しかし、数分もしないうちに理沙は泣きやむ。
はじめて会った時みたいにオレの作る砂の城を見て「お~」と馬鹿っぽく口を空けながら目を輝かせて。
…つい、オレは一緒に作るか?と聞いてしまった。これなら一緒に遊びながら砂の城作りもできる。
慣れない共同作業なんて形がいびつになるだけだと思ったが、どうせオレは作るのが目的だ。完成は期待していない。
完成する事に越した事はないが、砂の城は完成しないのが基本だったからな。
けど理沙は「見てる!」と元気よく言って手を出してこなかった。
その日は勿論、砂の城は完成しなかった。
けれど次の日はたまには完成したのを見せてやりたいと思って、妥協しながら作って完成品を見せてやった。
その時の…今までで一番、輝いた顔をした理沙の顔を今でも覚えている。
それからは遊ぶ、創作、遊ぶ、創作と繰り返しながら時間がたち…オレは高校生となり美沙は中学生となった。
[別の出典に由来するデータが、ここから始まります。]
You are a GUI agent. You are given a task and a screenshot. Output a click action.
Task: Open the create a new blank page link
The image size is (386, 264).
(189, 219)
今のオレはフィギュアやプラモに作る物が変わったが、特に変わっていない。
変わっていない。変わっていないさ。相変わらず作る事に青春を感じている。
しかし…。
「うぉぉぉぉい!また壊しやがってこのやろぉぉぉ!」
「…キモイ。オタク」
「オレがキモかろうとオタクだろうと壊していい理由にならねぇよ!?」
今の美沙は…昔のすぐに泣き、すぐに目を輝かせて喜怒哀楽の激しかった頃とはずいぶん変わった。
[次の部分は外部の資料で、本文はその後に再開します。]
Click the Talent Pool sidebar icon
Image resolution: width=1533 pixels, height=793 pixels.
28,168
女の子らしく髪は伸ばし、サラサラで。性格はかなりクールになって無表情。更には毒舌。昔はオレの作った物をなんとか守ろうと試行錯誤してくれた事もあったが、何故か今は壊す側。
今更物を壊したがるとか反抗期の男子中学生か!理沙は女の子だし、作る側だったオレは物を壊さず静かに反抗期を過ごしたぞ!
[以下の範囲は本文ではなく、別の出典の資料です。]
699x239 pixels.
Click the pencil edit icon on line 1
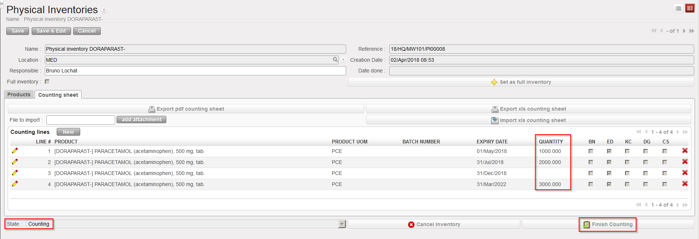pyautogui.click(x=15, y=151)
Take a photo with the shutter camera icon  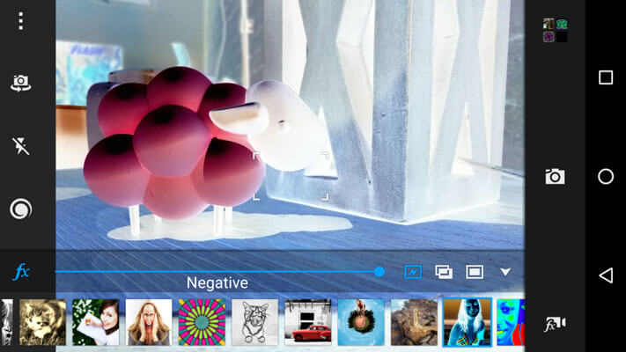(x=555, y=176)

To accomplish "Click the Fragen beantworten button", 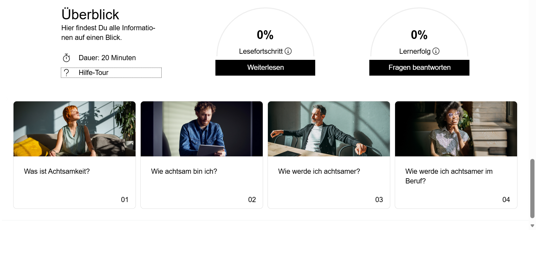I will [x=419, y=68].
…未だに昔と変わらないのは、そのぺったんこで『つる~ん』て擬音が出そうな胸くらいだ。
「どこ見てる変態。気持ち悪い」
「………」
はっ!見る物ねーじゃねーか!と怒鳴りたくなったが、あまり言うと泣かせてしまうかもしれない。
理沙は昔と違ってクールな毒舌家になったが…それでも幼馴染だ。つい昔と同じように接してしまう。
そうだ。昔と同じだ。だからオレもクールになれ、オレ。
「はぁぁぁ…。コレはな、クラスのダチに頼まれた物だったんだよ。期限もないからまた作るけどよ、あんま壊すな」
そう、また作ればイイ。
壊されたのは粘土台から自分で作り上げている途中の完全オリジナル美少女フィギュアだったが、また作ればイイのだ。
オレは今も作る事に青春を捧げている。
作るものがフィギュアやプラモになったのは、高校に入ってからできた友人たちがオタクで。昔の理沙のようにオレが作るものに目を輝かせてくれたのだから作っているのだ。
「…また作るの?」
「そりゃ誰かさんが壊したからな」
壊された作りかけのフィギュアを片づけ、新しく作る準備をする。
最近はオレの作る物を壊すことを覚えた理沙だったが…作っている最中は邪魔をしない。
胸だけでなく、そこも数少ない昔と同じトコロだ。
そしてたまに創作中のオレを見ながら妙にそわそわしだすトコロも…。
「………もしかして、構ってほしいのか?」
「………!」
理沙は子供の頃にオレに怒鳴られて以来オレの創作を邪魔する事がなくなり、創作中は遊んでとせがまなくなった。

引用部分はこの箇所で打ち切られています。